FOUR QUARTETS AT THE LAST MILE

There is a book club made up of guys who drink at The Last Mile. They meet off-premises around the corner in the brick apartment block, first floor. I can’t name name the guys now — it’s a guy’s group, ladies invited. And its held in a guy named Ronnie Belecavitch’s apartment. It’s the apartment where his Lithuanian parents lived until the day they died. Theyh meet on a Monday night. I stopped by once and heard them talking about From Here to Eternity. It was interesting hearing Sticky Sammartino elaborate on the interaction of war and memory and remember a cousin of his who was at Schofield Barracks when the Japanese attacked.

But I drove by the Mile one night and saw cars parked nearby with bumper stickers that were tributes to the value of poetry. I parked and went in the side door, saw Deano at the bar (working a night shift for a change) and he smiled and I went up to the bar and he said, “Yeah, this guy Balin comes in one night with a bunch of guys.

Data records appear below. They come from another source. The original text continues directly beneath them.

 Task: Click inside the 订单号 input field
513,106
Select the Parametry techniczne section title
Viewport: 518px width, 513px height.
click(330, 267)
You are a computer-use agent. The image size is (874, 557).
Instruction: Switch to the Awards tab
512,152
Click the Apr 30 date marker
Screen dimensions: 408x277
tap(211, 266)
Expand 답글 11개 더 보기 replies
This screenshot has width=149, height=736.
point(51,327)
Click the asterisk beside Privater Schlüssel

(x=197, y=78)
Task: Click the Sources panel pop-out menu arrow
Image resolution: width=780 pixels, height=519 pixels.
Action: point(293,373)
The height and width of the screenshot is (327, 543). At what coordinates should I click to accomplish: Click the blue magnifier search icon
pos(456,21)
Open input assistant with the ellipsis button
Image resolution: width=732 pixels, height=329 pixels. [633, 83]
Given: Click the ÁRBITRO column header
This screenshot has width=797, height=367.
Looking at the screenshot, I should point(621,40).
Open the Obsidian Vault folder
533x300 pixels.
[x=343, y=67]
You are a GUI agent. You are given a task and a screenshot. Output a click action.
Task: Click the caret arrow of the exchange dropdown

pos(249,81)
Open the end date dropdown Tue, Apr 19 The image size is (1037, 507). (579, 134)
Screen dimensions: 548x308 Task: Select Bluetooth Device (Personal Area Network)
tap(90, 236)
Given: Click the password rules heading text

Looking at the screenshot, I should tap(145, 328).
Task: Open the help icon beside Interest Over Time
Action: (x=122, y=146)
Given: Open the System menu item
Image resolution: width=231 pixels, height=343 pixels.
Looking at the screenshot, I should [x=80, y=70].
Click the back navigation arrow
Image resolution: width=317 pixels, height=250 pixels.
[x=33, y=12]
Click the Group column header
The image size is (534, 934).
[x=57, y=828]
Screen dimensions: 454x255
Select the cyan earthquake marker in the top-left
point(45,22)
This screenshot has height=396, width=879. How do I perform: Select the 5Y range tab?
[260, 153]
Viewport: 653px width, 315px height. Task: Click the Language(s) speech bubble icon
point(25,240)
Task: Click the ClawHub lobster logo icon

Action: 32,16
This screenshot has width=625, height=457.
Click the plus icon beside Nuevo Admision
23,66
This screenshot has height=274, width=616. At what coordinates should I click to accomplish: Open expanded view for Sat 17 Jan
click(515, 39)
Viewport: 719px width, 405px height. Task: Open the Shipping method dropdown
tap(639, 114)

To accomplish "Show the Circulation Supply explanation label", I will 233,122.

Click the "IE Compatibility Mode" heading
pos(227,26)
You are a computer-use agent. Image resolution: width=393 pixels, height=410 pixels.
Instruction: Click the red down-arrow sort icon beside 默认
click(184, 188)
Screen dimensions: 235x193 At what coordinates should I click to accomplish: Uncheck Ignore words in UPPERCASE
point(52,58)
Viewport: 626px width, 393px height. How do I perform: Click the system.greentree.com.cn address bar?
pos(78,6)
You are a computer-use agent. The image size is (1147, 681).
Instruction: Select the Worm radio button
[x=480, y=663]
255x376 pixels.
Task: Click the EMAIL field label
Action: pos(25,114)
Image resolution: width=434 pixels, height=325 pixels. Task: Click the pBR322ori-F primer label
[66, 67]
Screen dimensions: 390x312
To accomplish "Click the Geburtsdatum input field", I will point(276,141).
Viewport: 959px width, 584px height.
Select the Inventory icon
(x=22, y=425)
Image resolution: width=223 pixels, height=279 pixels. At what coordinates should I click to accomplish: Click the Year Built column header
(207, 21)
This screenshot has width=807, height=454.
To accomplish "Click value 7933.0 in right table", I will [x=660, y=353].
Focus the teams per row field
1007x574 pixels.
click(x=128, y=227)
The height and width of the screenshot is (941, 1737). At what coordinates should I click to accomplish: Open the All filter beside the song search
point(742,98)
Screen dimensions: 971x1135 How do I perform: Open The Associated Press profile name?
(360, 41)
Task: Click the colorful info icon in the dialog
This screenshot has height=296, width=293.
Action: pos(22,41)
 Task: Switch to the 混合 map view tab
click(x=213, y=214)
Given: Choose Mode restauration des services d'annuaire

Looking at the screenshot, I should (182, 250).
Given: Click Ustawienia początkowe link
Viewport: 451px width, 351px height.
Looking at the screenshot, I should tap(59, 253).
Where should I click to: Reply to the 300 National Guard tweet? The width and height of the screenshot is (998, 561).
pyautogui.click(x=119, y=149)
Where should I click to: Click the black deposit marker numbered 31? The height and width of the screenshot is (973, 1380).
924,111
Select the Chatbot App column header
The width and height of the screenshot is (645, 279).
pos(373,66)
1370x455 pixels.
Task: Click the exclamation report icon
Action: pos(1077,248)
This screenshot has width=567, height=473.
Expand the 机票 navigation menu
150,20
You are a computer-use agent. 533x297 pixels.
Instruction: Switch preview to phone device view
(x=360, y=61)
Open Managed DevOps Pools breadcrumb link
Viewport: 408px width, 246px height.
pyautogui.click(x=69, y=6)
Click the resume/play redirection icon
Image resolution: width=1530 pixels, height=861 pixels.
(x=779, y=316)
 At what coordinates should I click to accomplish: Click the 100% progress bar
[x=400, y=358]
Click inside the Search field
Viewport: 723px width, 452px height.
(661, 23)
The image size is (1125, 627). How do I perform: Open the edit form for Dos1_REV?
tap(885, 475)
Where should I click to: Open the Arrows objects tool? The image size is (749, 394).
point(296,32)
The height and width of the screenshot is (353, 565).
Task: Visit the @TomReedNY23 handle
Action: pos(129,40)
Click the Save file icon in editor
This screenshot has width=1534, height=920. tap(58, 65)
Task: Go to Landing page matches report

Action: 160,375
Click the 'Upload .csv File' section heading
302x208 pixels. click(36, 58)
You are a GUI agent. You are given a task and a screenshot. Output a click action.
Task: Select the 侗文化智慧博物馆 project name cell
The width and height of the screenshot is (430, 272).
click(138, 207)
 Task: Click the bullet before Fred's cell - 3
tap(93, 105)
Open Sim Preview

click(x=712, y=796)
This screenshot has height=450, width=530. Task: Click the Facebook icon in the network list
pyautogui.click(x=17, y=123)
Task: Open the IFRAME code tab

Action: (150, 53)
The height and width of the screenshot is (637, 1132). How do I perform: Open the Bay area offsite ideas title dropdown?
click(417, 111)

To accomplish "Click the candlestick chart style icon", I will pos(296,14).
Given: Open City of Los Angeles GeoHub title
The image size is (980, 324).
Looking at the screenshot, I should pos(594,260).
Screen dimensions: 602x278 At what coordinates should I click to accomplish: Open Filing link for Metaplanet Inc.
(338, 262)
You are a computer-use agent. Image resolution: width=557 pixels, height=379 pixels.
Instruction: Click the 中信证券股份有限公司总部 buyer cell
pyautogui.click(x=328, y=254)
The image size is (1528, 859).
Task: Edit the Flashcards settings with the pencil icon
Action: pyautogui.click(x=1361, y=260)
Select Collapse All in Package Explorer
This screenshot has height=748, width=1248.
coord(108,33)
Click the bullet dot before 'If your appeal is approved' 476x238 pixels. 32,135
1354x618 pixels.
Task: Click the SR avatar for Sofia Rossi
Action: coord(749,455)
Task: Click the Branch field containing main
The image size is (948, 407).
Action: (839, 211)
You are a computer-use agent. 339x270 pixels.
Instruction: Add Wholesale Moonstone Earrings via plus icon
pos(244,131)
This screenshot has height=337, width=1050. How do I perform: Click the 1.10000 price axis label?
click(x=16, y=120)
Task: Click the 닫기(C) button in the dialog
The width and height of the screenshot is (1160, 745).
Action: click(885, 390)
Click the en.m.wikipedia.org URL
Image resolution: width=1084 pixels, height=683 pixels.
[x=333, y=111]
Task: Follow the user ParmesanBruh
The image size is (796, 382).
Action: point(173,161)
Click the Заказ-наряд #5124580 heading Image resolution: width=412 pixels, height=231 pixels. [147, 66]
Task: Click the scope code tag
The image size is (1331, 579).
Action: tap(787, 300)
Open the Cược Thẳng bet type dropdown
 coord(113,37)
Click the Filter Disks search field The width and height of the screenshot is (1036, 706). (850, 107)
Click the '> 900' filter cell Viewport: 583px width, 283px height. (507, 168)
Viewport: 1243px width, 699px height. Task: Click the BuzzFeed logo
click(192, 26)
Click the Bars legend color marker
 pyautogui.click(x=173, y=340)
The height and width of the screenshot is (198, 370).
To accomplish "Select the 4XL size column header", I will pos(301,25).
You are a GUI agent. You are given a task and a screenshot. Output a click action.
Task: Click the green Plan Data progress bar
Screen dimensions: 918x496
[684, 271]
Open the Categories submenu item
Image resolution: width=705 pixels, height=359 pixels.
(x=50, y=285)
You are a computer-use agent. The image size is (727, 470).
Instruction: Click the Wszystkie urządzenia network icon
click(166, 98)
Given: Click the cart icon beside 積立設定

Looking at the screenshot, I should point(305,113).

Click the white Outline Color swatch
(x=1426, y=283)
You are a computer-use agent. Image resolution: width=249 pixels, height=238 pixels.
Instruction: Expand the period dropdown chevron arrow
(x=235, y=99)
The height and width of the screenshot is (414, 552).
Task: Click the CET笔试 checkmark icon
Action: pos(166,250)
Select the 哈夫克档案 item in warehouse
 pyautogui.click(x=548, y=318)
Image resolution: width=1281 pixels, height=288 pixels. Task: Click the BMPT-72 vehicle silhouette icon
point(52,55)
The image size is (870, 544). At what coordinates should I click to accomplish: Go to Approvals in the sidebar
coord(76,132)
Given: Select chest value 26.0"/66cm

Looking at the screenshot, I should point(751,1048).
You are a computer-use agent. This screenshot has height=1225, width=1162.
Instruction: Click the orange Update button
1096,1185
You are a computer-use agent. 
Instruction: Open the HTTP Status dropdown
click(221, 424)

Haven’t figured out where they come from — didn’t feel like asking them. It was nice seeing fresh blood out at those tables. I didn’t want to scare them off. They all order some serious drinks and tonight, they’re have a ‘first line’ contest. This much I know because I ask. I don’t know first lines or last lines or the first thing about poetry except maybe, “roses are red, violets are blue…”

“‘There’s a first line. Go over and join them. You’d fit right in. It’s a slow night. I’ll mind the bar for you.

“Thank. And no thanks.”

First Line Contest’,” I said. Interesting. You gotta know your poetry to know random first lines.”

“They drink and remember first lines of poems,” Dean said, ” and see who could identify the poem. The winner takes a drink. They get good and warm.”

He swabbed the bar. There were a few guys watching the Red Sox game up on the Sanyo flat screen over the bar. They were more toward the front window by the red glow of the Rolling Rock neon sign and the front door. They sat where the polished oak bar curves, a world away from poetry.

The the poetry guys were along the back wall betwen the juke box and up against Knox’s Last Mile mural.

I heard the knit-cap guy blurt out the first first line. He was a guy with a gray bear and a knit hat crunched down on his head. He appeared to be the ring master (I’m thinking these guys must come from Cambridge — and this knit-cap guy must be the guy named Balin.)

“I have four poems for you, ” he said to the gathering, “all part of a sequence. ” There were — I counted — seven guys.

“First of the first lines,” the guy said, Time present and time past are both perhaps present in time future…

“Perhap?,” shouted one fellow. “Why did the poet hedge his damn bets? Is it or isn’it it?”

“Two, said the poetic interlocutor, ignoring the guy and going on. In my beginning is my end.

“Well, there’s a short life,” said some guy with a decided South Asian accent and a giant pilsner of beer in front of him. “Some little bugger squirting out of the womb only to expire.”

“Shut up,” said a short African-American guy. You’re getting disrespectful — and bloody stupid.”

“Three,” our man went on, I don’t know much about gods but I think the river is a strong brown god.

“Old Man River,” offered a guy wearing a scalley cap and, in contrast to everyone else I was hearing, manifesting a strong Boston accent.

“And Four,” said the man, ignoring that guy, too, and pausing for dramatic effect like they do on trivia night, which they don’t have at The Last Mile. (And I was thinking, is this the dawn of a unique kind of high-minded trivia night?

“Four, the guy said, for an even deeper effect, Midwinter spring is its own season.

“And sadly past,” said someone.

“Now, said the main guy in his knit cap, standing at the head of the table. “These beginning are the beginnings of poems in a famous cycle.”

“Too easy,” said one guy.

“Beginning to end,” said another wag.

I didn’t wait for the big reveal. I was back on the street and getting into my car, a bit of an ocean nip in the air. I remembered from reading it and liking it in English class in high school that the first poem ends in a neat inversion”

“In my end is my beginning.”

So much for beginnings and endings. As I came out front of the Mile, I saw the nurses going in, those regulars.

I wonder if any of them know any poetry. I know one of them once told me she tended to a dying man who’s last words to her were, “the fire and the rose are one.”

Maybe, if she and the girls sit close to that table, she’d finally find out how those words wound up on the lips of a dying man who was obviously also a dyed-in-the-wool lover of T.S. Eliot’s Four Quartets.